▸ Record excerpts
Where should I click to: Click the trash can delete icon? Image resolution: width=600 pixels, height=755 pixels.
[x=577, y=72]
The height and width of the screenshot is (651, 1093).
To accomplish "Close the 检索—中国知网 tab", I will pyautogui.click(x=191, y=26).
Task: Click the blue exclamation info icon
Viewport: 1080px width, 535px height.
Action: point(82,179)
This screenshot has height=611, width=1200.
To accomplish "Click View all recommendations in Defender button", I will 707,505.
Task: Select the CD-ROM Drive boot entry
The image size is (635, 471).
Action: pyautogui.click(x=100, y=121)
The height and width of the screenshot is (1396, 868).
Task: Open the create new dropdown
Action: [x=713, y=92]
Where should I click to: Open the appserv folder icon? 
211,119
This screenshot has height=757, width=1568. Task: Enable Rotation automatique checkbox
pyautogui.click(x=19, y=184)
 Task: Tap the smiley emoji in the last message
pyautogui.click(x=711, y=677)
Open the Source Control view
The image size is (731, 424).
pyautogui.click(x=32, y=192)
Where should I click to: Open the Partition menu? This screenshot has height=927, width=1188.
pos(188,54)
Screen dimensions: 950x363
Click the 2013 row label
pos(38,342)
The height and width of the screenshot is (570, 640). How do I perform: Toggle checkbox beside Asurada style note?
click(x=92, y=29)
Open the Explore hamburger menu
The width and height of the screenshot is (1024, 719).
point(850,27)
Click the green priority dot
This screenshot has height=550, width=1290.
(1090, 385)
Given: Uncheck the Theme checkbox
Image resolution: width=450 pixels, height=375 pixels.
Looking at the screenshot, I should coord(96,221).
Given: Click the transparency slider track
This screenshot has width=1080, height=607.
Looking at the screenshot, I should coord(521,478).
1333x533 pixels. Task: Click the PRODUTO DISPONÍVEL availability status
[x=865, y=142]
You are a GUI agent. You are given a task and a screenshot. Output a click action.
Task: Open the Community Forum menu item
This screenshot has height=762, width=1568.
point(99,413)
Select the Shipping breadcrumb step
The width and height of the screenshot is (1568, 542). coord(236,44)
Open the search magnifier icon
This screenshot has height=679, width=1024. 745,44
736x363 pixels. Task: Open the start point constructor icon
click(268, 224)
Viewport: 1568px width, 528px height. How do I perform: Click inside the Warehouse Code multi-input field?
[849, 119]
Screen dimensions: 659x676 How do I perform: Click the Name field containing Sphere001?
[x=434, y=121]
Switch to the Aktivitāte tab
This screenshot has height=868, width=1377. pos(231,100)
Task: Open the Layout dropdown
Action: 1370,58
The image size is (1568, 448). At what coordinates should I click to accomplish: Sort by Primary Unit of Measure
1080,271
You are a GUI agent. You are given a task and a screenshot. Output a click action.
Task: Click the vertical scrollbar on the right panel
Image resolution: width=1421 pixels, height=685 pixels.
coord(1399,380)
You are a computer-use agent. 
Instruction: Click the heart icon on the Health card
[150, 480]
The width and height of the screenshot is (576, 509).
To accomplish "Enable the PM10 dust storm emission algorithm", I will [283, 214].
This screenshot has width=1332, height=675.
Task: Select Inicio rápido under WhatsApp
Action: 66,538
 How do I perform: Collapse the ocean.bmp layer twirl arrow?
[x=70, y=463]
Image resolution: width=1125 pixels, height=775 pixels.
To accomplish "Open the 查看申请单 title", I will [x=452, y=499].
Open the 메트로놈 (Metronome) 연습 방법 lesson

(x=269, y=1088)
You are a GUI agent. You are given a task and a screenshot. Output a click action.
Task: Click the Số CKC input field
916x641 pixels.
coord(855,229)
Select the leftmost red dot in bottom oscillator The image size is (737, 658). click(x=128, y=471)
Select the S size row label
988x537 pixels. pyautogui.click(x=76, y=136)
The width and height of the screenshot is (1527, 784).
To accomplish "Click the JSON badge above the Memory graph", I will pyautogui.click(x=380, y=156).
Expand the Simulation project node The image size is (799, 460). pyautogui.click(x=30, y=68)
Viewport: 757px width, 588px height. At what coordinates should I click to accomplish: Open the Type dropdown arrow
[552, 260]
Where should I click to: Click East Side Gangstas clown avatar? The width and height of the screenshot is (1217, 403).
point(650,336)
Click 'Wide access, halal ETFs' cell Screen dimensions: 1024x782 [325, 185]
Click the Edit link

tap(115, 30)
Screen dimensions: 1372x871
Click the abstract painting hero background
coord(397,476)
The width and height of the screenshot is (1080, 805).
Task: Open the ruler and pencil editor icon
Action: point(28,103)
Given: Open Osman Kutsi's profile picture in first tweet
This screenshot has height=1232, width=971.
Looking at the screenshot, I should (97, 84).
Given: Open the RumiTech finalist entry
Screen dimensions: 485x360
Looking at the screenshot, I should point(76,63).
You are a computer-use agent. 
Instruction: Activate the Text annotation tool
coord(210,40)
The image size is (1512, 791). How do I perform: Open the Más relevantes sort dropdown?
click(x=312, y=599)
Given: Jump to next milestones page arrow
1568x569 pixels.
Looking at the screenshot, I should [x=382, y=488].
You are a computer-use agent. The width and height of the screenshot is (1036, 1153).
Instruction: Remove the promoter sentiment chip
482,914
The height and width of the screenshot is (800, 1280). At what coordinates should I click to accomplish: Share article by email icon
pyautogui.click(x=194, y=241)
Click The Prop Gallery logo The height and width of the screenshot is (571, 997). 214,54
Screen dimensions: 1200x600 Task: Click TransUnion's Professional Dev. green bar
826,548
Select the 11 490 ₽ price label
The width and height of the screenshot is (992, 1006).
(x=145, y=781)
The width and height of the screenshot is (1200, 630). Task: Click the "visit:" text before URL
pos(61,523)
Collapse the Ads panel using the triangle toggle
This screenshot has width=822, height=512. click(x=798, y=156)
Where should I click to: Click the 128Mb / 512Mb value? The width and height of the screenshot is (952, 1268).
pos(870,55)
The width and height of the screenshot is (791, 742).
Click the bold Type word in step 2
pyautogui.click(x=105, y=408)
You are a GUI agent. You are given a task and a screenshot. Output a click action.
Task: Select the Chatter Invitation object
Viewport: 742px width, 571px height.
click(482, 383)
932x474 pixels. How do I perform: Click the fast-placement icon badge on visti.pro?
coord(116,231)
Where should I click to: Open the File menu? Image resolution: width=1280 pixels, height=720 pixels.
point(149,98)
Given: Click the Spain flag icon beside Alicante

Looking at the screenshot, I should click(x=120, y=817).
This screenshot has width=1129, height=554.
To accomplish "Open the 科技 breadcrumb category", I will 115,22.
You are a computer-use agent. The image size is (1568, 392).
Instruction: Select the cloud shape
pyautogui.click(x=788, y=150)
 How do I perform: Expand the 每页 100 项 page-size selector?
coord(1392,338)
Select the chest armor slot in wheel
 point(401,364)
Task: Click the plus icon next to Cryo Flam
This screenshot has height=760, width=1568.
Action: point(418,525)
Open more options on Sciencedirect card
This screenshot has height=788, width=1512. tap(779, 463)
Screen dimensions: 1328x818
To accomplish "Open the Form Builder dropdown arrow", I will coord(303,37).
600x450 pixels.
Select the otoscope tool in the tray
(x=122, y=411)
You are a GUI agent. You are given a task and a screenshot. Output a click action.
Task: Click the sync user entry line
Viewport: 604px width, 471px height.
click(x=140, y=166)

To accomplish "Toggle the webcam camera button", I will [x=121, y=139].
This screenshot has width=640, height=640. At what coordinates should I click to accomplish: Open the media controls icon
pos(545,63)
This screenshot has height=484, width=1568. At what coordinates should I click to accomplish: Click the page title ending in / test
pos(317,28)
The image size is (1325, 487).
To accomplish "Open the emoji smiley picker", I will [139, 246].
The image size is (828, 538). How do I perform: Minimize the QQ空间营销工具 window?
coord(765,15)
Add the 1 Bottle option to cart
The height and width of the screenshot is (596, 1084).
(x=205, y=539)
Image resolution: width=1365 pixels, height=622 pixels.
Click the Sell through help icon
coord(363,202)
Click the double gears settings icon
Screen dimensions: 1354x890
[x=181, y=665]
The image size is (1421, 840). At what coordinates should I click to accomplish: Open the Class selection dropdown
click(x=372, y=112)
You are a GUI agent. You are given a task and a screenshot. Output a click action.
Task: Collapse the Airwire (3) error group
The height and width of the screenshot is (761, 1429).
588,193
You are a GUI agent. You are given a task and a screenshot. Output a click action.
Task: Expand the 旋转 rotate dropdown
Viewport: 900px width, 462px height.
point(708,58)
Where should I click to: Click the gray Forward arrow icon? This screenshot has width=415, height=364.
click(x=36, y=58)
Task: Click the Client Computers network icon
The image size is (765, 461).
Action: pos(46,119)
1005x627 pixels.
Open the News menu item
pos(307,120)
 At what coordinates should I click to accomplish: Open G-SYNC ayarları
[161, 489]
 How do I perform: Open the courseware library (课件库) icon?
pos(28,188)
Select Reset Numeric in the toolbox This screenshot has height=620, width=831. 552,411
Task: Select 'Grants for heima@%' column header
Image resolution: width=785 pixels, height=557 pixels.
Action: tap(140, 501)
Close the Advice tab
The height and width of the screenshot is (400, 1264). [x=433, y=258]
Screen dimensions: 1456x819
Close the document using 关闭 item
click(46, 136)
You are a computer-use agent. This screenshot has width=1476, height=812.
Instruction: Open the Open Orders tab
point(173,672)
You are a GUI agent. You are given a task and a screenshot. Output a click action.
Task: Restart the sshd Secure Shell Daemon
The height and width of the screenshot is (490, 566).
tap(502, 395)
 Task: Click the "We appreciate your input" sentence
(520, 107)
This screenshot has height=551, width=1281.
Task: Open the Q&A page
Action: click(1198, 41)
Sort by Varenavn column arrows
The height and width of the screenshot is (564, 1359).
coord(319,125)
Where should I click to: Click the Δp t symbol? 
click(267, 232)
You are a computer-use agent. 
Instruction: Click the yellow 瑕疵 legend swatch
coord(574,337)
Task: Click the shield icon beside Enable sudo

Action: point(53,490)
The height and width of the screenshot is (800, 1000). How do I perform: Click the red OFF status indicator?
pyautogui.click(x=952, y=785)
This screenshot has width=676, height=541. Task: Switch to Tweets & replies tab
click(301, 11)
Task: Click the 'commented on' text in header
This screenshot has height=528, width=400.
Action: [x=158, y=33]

▸ Task
Look above for the line with "Select the S size row label" and the line with "Given: Open the RumiTech finalist entry". Retype those two lines and every line between them exactly, adding nothing.

▸ Exercise answer
Select the S size row label
988x537 pixels. pyautogui.click(x=76, y=136)
The width and height of the screenshot is (1527, 784).
To accomplish "Click the JSON badge above the Memory graph", I will pyautogui.click(x=380, y=156).
Expand the Simulation project node The image size is (799, 460). pyautogui.click(x=30, y=68)
Viewport: 757px width, 588px height. At what coordinates should I click to accomplish: Open the Type dropdown arrow
[552, 260]
Where should I click to: Click East Side Gangstas clown avatar? The width and height of the screenshot is (1217, 403).
point(650,336)
Click 'Wide access, halal ETFs' cell Screen dimensions: 1024x782 [325, 185]
Click the Edit link

tap(115, 30)
Screen dimensions: 1372x871
Click the abstract painting hero background
coord(397,476)
The width and height of the screenshot is (1080, 805).
Task: Open the ruler and pencil editor icon
Action: point(28,103)
Given: Open Osman Kutsi's profile picture in first tweet
This screenshot has height=1232, width=971.
Looking at the screenshot, I should (97, 84).
Given: Open the RumiTech finalist entry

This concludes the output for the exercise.